Uno de los primeros disgustos serios que me llevé en la vida está relacionado con la asignatura de Ciencias Naturales, en concreto, con el día en que el profesor que impartía esta materia en sexto de EGB nos dijo que en Mallorca no había ríos. Han pasado ya cuarenta y seis años desde aquel día y creo que aún no lo he superado. O al menos no del todo todavía.
Es cierto que vivir en una isla como Mallorca y tener el mar tan cerca es algo por lo que debería de sentirme profundamente afortunado, pero reconozco que ya desde niño, no sé muy bien por qué, me imaginaba de adulto viviendo cerca de un río no demasiado caudaloso o de un arroyuelo apartado y tranquilo. Quizás por ello en los años escolares aprendí el nombre de todos los ríos de España con una gran facilidad e incluso con un cierto entusiasmo, incluidos también todos los afluentes y riachuelos.
Hay otro detalle biográfico, ya más actual, que también apunta a que tal vez soy más de agua dulce que de agua salada, pues todas las grandes ciudades que me gustan están surcadas en mayor o menor medida por un río, como por ejemplo París, Londres, Nueva York, Praga o Madrid. Es verdad que en mi querida Palma tenemos al menos Sa Riera y que personalmente me gusta mucho poder contemplarla en cualquier época del año, pero creo que convendrán conmigo en que, en el fondo, no acaba de ser lo mismo.

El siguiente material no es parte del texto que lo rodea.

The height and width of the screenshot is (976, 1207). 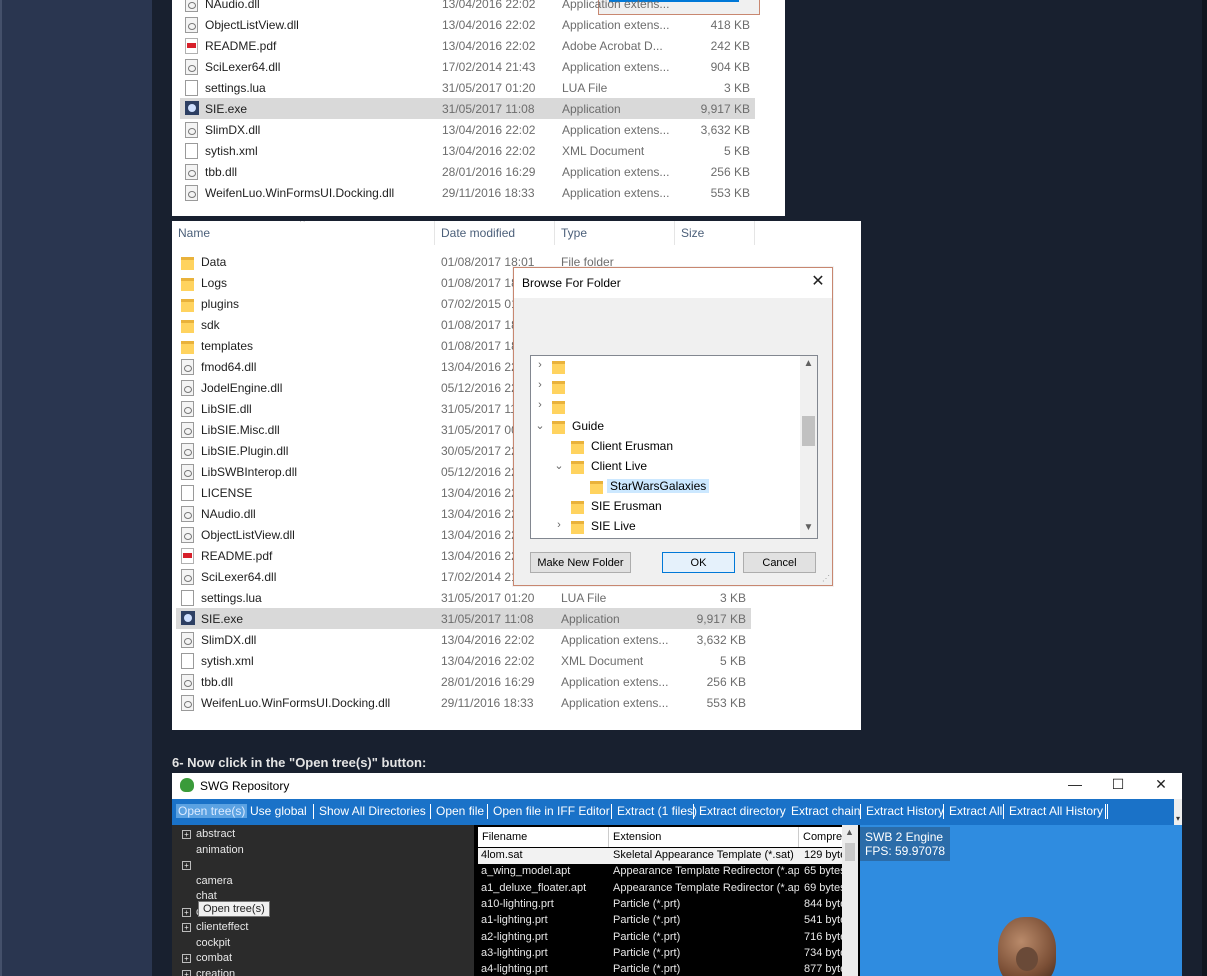 I want to click on file-list-row: a3-lighting.prt Particle (*.prt) 734 byte, so click(x=660, y=954).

Paralelamente, creo que en alguna ocasión he comentado ya que de nuestro país me gustan sobre todo los paisajes castellanos y los situados al norte de la Península, así que si dispusiera del tiempo y de los fondos necesarios, muy posiblemente dedicaría varios meses al año a conocer los enclaves y los ríos más hermosos de esas tierras. Así, en primavera pasearía junto a la orilla de cada uno de los ríos que fuera encontrando y me pararía a leer o a meditar filosóficamente en cada una de las distintas riberas.
En verano, me sumergiría en las aguas de algún río y nadaría en él, e incluso tal vez repetiría con mi patito de goma. Es cierto que el gran filósofo presocrático Heráclito decía que nunca nos bañamos dos veces en el mismo río —con o sin patito—, aunque creo que no lo decía en el sentido bucólico que le estoy dando yo ahora, sino en el sentido de que el fundamento de casi todo lo que conocemos está en el cambio incesante. Y visto lo visto desde que lo dijo, hace ya veinticinco siglos, no hay duda de que tenía razón.

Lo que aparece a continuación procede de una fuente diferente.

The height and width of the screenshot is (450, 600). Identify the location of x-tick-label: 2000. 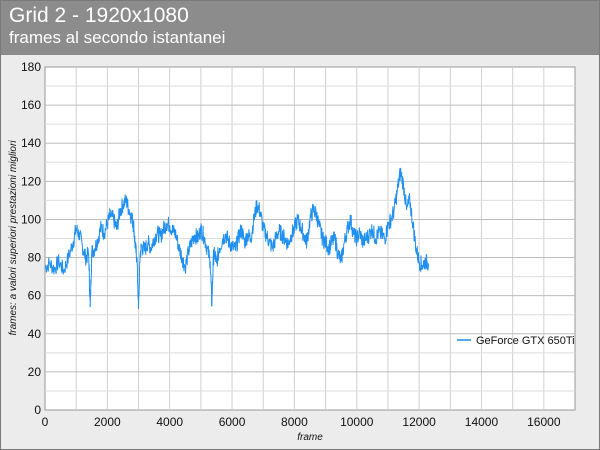
(108, 422).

Cuando llegase el otoño, también me dedicaría a pasear por diferentes zonas fluviales, probablemente algo más abrigado que en primavera, y en invierno haría poco más o menos también lo mismo, disfrutando en enero y febrero de la contemplación de diferentes paisajes silenciosos, misteriosos y nevados. Y así se irían sucediendo sosegadamente las estaciones, los caminos, los ríos, los paisajes y los años.
En cierto modo, yo creo que pasear al lado de un río en un acogedor entorno rural es como viajar en el tiempo, pues algunos paisajes nos permiten imaginarnos viviendo en un pasado un poco más sereno y tranquilo que el complicado presente que estamos viviendo ahora. A veces pienso que quizás todo nos parecería un poco más reposado y mejor si al menos tuviéramos un pequeño y luminoso río en Mallorca.